Janko: Ich halte mich gerne auf Twitter auf, weil es das soziale Medium ist, das meinen Ansprüchen am nächsten kommt. Einerseits erhält man dort viele Informationen aus erster Hand und teilweise sogar schneller als auf Nachrichtenseiten. Andererseits finde ich es angenehm, dass Twitter nicht wie zum Beispiel Instagram auf reine Selbstdarstellung ausgelegt ist. Bei Twitter geht es nicht darum, sein Essen oder seinen coolen Urlaub zur Schau zu stellen. In diesem Umfeld äußere ich mich gerne zu Themen, die mich bewegen, und spreche an, wenn mir etwas nicht gefällt. Da nehme ich kein Blatt vor den Mund.

Denken Sie, dass Sie als bekannter (Ex-)Profifußballer mit Ihren Meinungen etwas bewegen können?

Janko: Natürlich habe ich wegen meiner Karriere Fans, beziehungsweise Follower, die meine Meinungen lesen. Ich denke aber nicht, dass es Leute gibt, die sich in der Früh nach dem Aufstehen fragen: "Was sagt der Marc wohl heute?" Wichtig war mir während meiner Zeit als Profifußballer immer, dass ich mich bei politischen Fragen überparteilich äußere. Heutzutage wird gerne versucht, die Gesellschaft zu spalten und aufzuhetzen. Generell kann Sport in weiterer Folge verbindend wirken und dessen sollte sich jeder aktive Profisportler bewusst sein, bevor er sich auf eine Seite schlagen lässt. Jetzt nach meinem Karriereende werde ich politisch vielleicht eher Partei ergreifen.

Können Sie sich vorstellen, selbst in die Politik zu gehen?

Janko: Ich habe lange relativ wenig mit Politik anfangen können. Mein Interesse daran hat sich erst nach und nach entwickelt. Mir ist bewusst geworden, dass jeder mit seiner Meinung Dinge mitgestalten kann - sei es nur, indem er wählen geht. Seit einigen Jahren verfolge ich die österreichische Politik intensiver. Dabei bin ich zu dem Schluss gekommen, dass die Wahrscheinlichkeit sehr hoch ist, dass ich mir das nicht antun möchte. Bei meinen Auslandsstationen wurde ich auch schon öfter angesprochen in der Art: "Was ist denn bitte in eurer Politik los?"

Am Tag der Pressefreiheit am 3. Mai riefen Sie bei Twitter dazu auf, diese ernst zu nehmen. Haben Sie das Gefühl, dass die Pressefreiheit aktuell vernachlässigt wird?
────────────────
**Aufgaben:**
**A.** Gib den Abschnitt des Interviews, der bei „Janko: Ich habe“ beginnt und bei „aktuell vernachlässigt wird?“ endet, in geänderter Form wieder, wobei „Pressefreiheit“ jeweils durch „Meinungsfreiheit“ ersetzt wird.
**B.** Ordne die Zeilen der Einträge, beginnend mit der Zeile, die „Where should I“ enthält, und endend mit dem Schluss der Einträge, als nummerierte Liste ohne Leerzeilen an. Lass die Bilder in deiner Antwort weg.
Das Interview und die Einträge haben verschiedene Herkünfte.

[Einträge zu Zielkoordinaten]
────────────────
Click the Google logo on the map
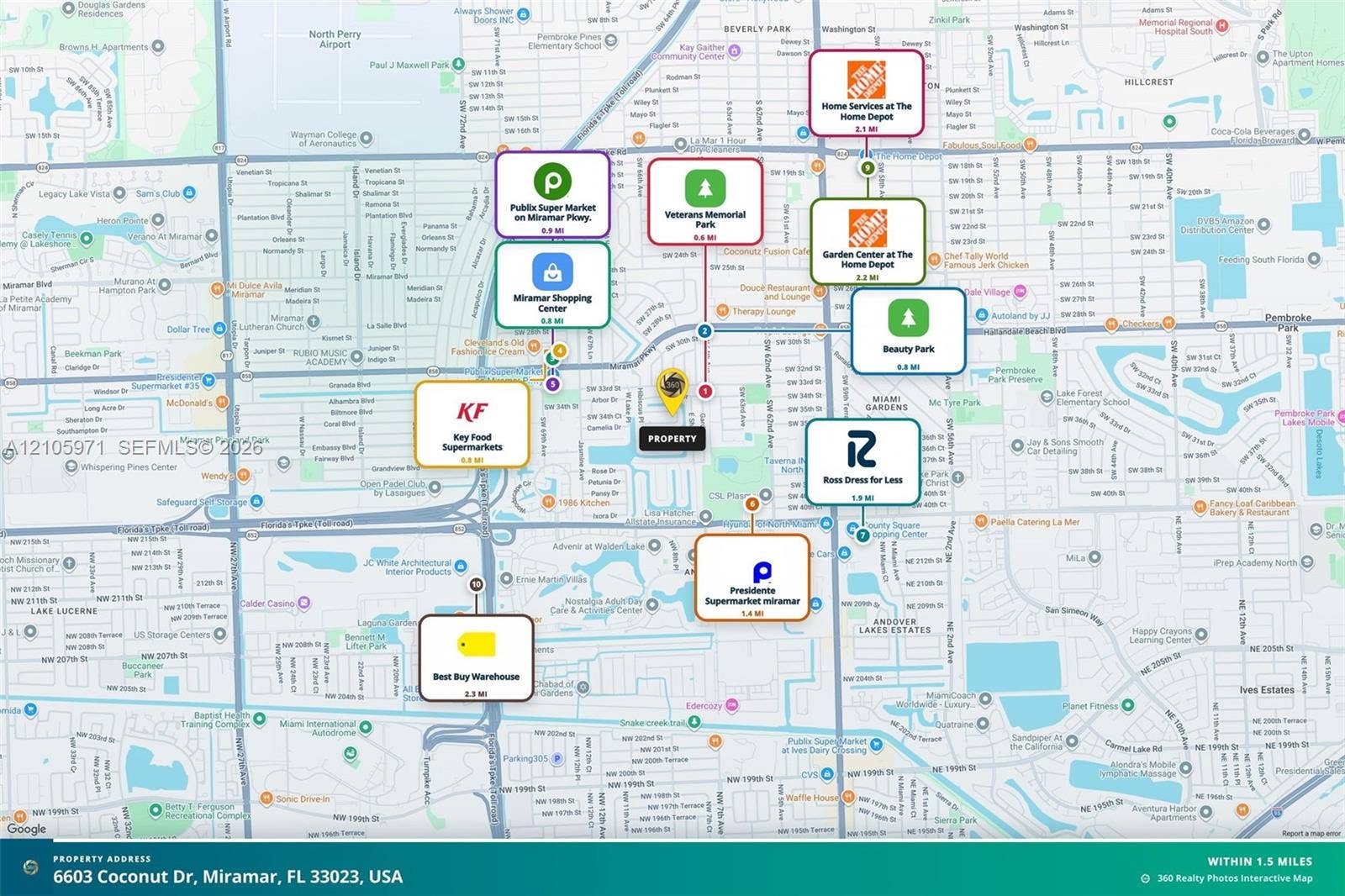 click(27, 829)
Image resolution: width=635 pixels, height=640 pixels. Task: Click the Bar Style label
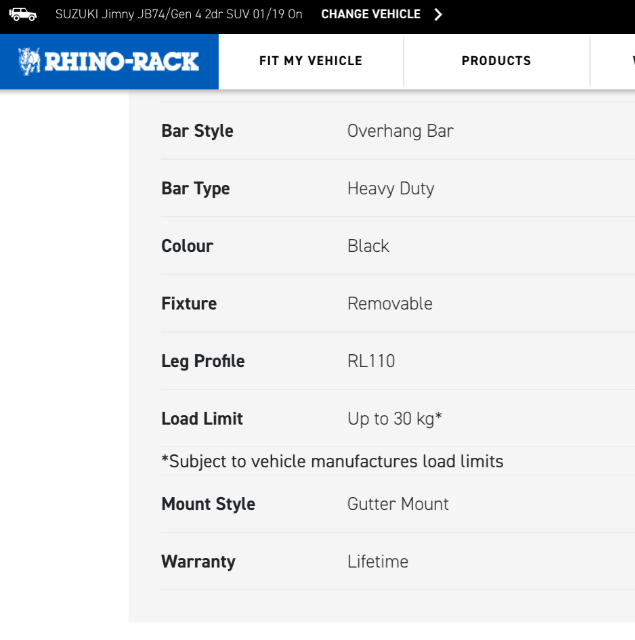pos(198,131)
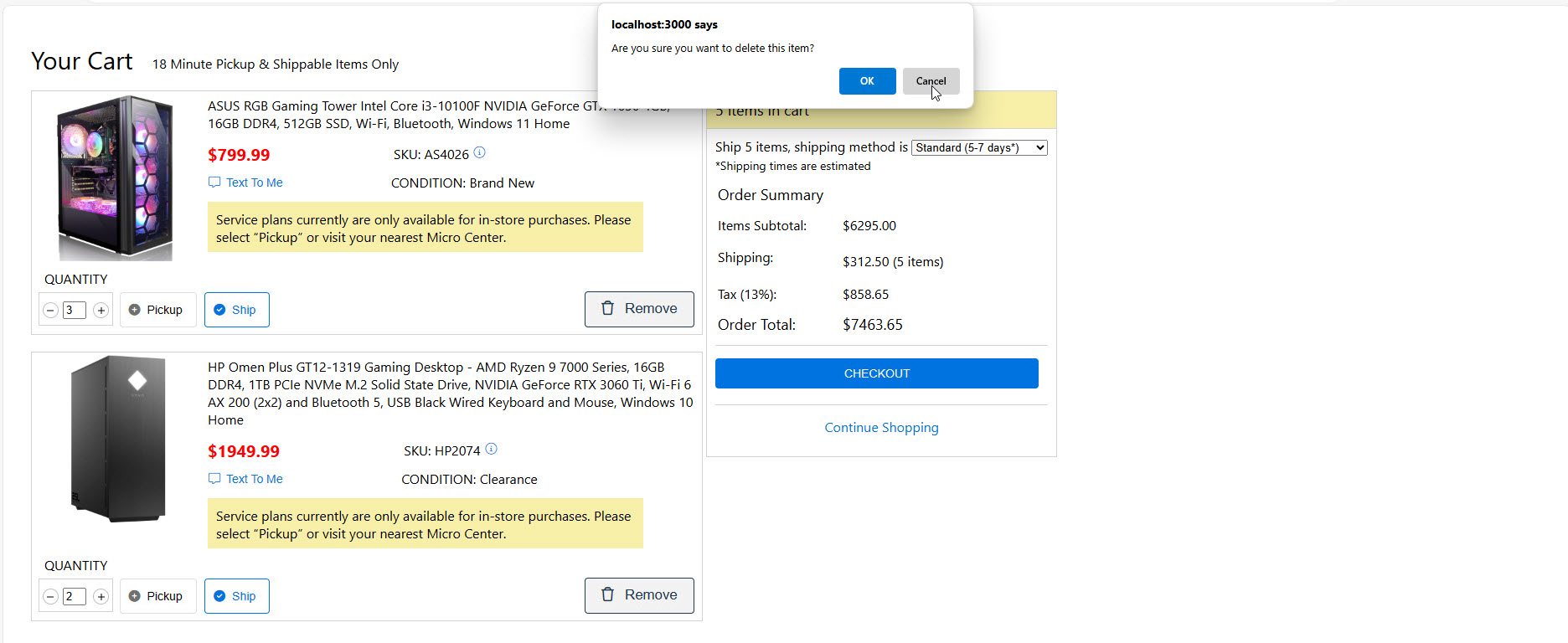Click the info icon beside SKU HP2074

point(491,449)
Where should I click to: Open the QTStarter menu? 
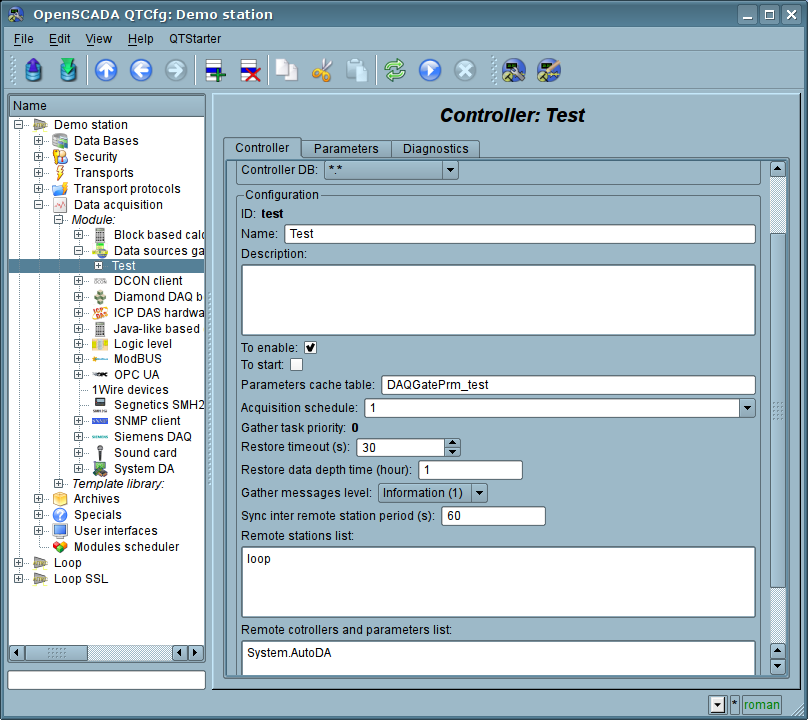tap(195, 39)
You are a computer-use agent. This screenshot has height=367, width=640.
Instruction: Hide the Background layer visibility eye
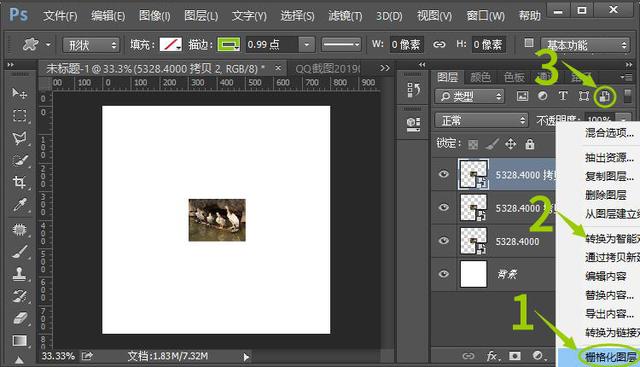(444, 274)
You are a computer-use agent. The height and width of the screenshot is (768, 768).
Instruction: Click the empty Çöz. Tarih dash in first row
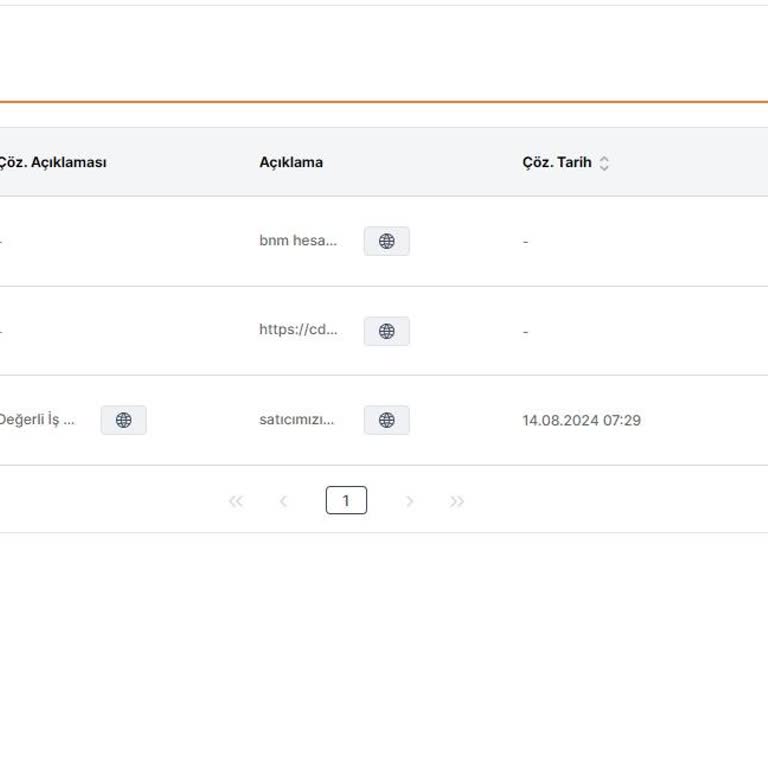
────────────────
**Lösungen:**
**A.**
Janko: Ich habe lange relativ wenig mit Politik anfangen können. Mein Interesse daran hat sich erst nach und nach entwickelt. Mir ist bewusst geworden, dass jeder mit seiner Meinung Dinge mitgestalten kann - sei es nur, indem er wählen geht. Seit einigen Jahren verfolge ich die österreichische Politik intensiver. Dabei bin ich zu dem Schluss gekommen, dass die Wahrscheinlichkeit sehr hoch ist, dass ich mir das nicht antun möchte. Bei meinen Auslandsstationen wurde ich auch schon öfter angesprochen in der Art: "Was ist denn bitte in eurer Politik los?"

Am Tag der Meinungsfreiheit am 3. Mai riefen Sie bei Twitter dazu auf, diese ernst zu nehmen. Haben Sie das Gefühl, dass die Meinungsfreiheit aktuell vernachlässigt wird?

**B.**
1. Where should I click to: Open the QTStarter menu? 
2. tap(195, 39)
3. You are a computer-use agent. This screenshot has height=367, width=640.
4. Instruction: Hide the Background layer visibility eye
5. (444, 274)
6. You are a computer-use agent. The height and width of the screenshot is (768, 768).
7. Instruction: Click the empty Çöz. Tarih dash in first row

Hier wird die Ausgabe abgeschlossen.